FDA Reversal on UniQure's Huntington's Gene Therapy Sends Shockwaves Through Pharma Industry

In a surprising turn of events, the U.S. Food and Drug Administration (FDA) has apparently reversed its stance on UniQure's promising gene therapy for Huntington's disease, AMT-130. This unexpected development has sent ripples through the pharmaceutical industry, raising questions about the regulatory landscape for gene therapies and the future of treatments for this devastating neurodegenerative disorder.

FDA's Abrupt Change in Position

UniQure revealed on Monday that the FDA no longer considers the data from the Phase I/II study of AMT-130 sufficient to support a Biologics License Application (BLA). This marks a significant departure from previous communications between the company and the agency. UniQure CEO Matt Kapusta expressed surprise at the FDA's feedback, calling it "a drastic change from the guidance the FDA provided in November 2024."

The company had been working closely with the FDA over the past year to ensure alignment on protocols and statistical analyses.
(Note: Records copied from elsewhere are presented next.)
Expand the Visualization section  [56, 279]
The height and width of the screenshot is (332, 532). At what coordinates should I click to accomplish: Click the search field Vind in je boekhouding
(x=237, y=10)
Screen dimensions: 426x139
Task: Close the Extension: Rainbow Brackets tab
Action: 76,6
In April, the FDA had even granted AMT-130 a special classification to expedite its review timeline. UniQure had planned to file for approval in the first quarter of 2026, but the timing is now uncertain.

Promising Clinical Data Meets Regulatory Hurdle

The FDA's reversal is particularly striking given the positive clinical data recently reported by UniQure. In September, the company announced that AMT-130 had shown a 75% slowing of disease progression in Huntington's patients after three years of treatment. This result exceeded analysts' expectations and was hailed as a potential game-changer for patients.
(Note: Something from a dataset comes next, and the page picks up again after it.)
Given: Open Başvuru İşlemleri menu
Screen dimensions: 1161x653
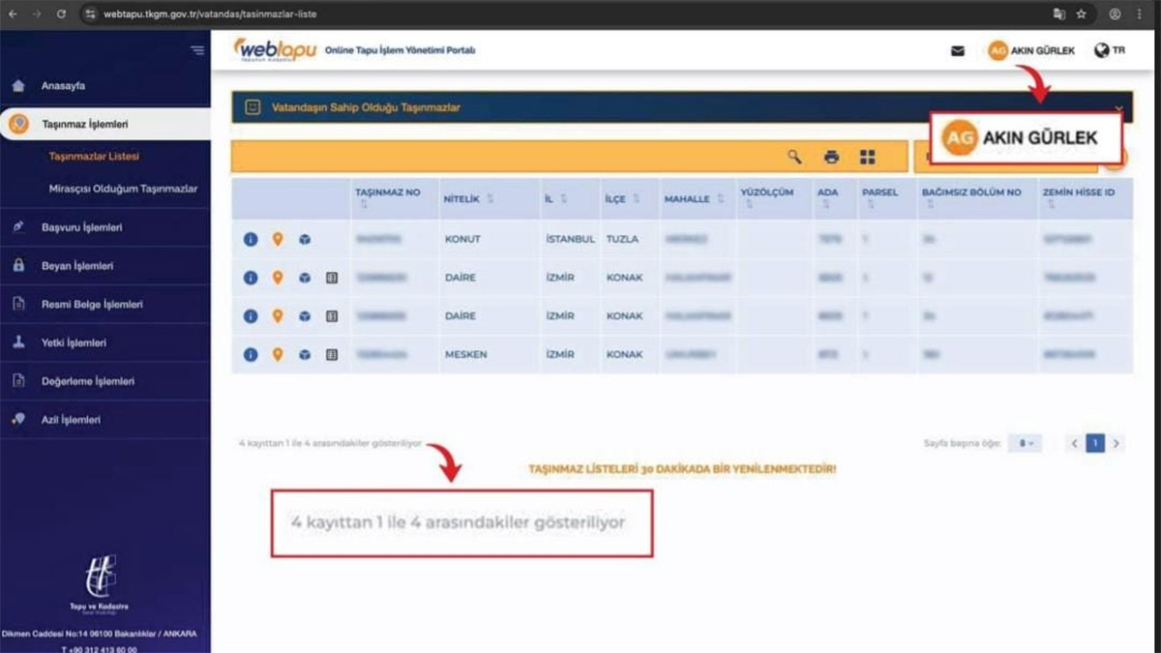Looking at the screenshot, I should pyautogui.click(x=81, y=227).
Sarah Tabrizi, Ph.D., from University College London, a leading expert in Huntington's disease, had described the data as offering "a beacon of hope" for patients. She noted that the 75% advantage demonstrated by AMT-130 represented a "huge effect size" that could have "massive effects for patients' lives."
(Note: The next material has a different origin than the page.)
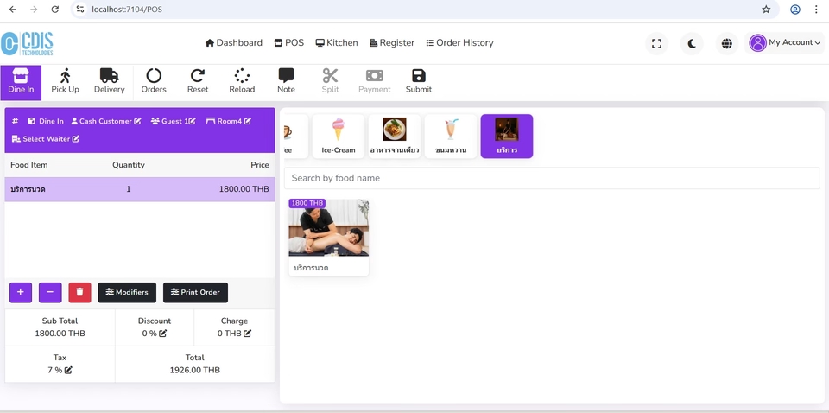Open the Modifiers button
Screen dimensions: 829x413
coord(127,292)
Industry-Wide Implications and Regulatory Uncertainty

The FDA's about-face on AMT-130 is not an isolated incident. Recent months have seen similar surprises for other pharmaceutical companies, including Replimune and Capricor Therapeutics, whose approval applications were rejected despite previous alignment with the FDA.

Analysts suggest that these developments reflect a broader shift in the FDA's approach to cell and gene therapies under the leadership of Vinay Prasad, M.D., director of the Center for Biologics Evaluation and Research. Paul Matteis, an analyst at Stifel, commented that the situation highlights unprecedented uncertainty in predicting FDA decisions, stating, "Really the broader takeaway here for us is that FDA — and our ability to predict the FDA — is about as uncertain as it's been in the past decade or longer."

The news has had immediate financial repercussions, with UniQure's stock price plummeting by more than 65% following the announcement. The broader gene therapy sector may also feel the impact, as investors reassess the regulatory risks associated with these innovative treatments.